Traceability CoT generation:

class TraceabilityCoTGenerator(nn.Module):
    """
    Generate reasoning grounded in retrievable multimodal evidence.
    Explicitly references text, visual locations, temporal moments.
    """

    def __init__(self, hidden_dim=512):
        super().__init__()
        self.hidden_dim = hidden_dim

        # Text extractor: identify keywords
        self.text_extractor = nn.Sequential(
            nn.Linear(hidden_dim, 256),
            nn.ReLU(),
            nn.Linear(256, 100)  # Top 100 keywords
        )

        # Visual extractor: localize bounding boxes
        self.bbox_generator = nn.Sequential(
            nn.Linear(hidden_dim, 256),
            nn.ReLU(),
            nn.Linear(256, 4)  # [x, y, w, h]
        )

        # Temporal extractor: identify key frames
        self.keyframe_extractor = nn.Sequential(
            nn.Linear(hidden_dim, 256),
            nn.ReLU(),
            nn.Linear(256, 1)  # Frame index
        )

        # Reasoning composer
        self.reasoning_composer = nn.TransformerDecoder(
            nn.TransformerDecoderLayer(hidden_dim, 8),
            num_layers=2
        )

    def extract_text_keywords(self, query_features, target_features):
        """
        Extract text-based keywords explaining similarity.
        Returns: list of relevant keywords
        """
        combined = torch.cat([query_features, target_features], dim=-1)
        keyword_logits = self.text_extractor(combined)

        # Get top keywords
        top_k_indices = torch.topk(keyword_logits, k=5)[1]
        keywords = [get_keyword(idx) for idx in top_k_indices]

        return keywords

    def extract_spatial_locations(self, query_image, target_image,
                                  query_features, target_features):
        """
        Generate bounding boxes localizing relevant image regions.
        """
        combined_features = torch.cat([
            query_features, target_features
        ], dim=-1)

        # Query image bounding box
        query_bbox = torch.sigmoid(
            self.bbox_generator(combined_features))  # Normalize to [0,1]

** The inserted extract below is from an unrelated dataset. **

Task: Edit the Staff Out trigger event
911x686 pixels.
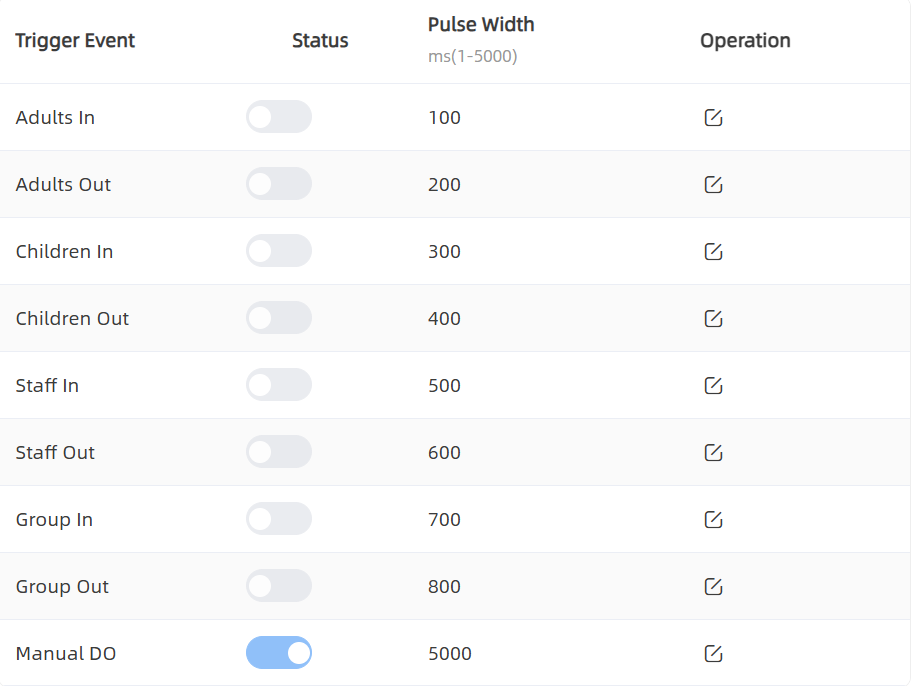Action: pyautogui.click(x=713, y=453)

        # Target image bounding box
        target_bbox = torch.sigmoid(
            self.bbox_generator(combined_features))

        return {
            'query_bbox_2d': query_bbox,
            'target_bbox_2d': target_bbox,
            'query_image': query_image,
            'target_image': target_image
        }

    def extract_key_frames(self, query_video, target_video,
                          query_features, target_features):
        """
        Identify critical frames in videos explaining similarity.
        """
        combined = torch.cat([query_features, target_features], dim=-1)

        # Key frame index for query video
        query_keyframe_idx = torch.sigmoid(
            self.keyframe_extractor(combined))
        query_keyframe_idx = (query_keyframe_idx *
                             query_video.num_frames).int()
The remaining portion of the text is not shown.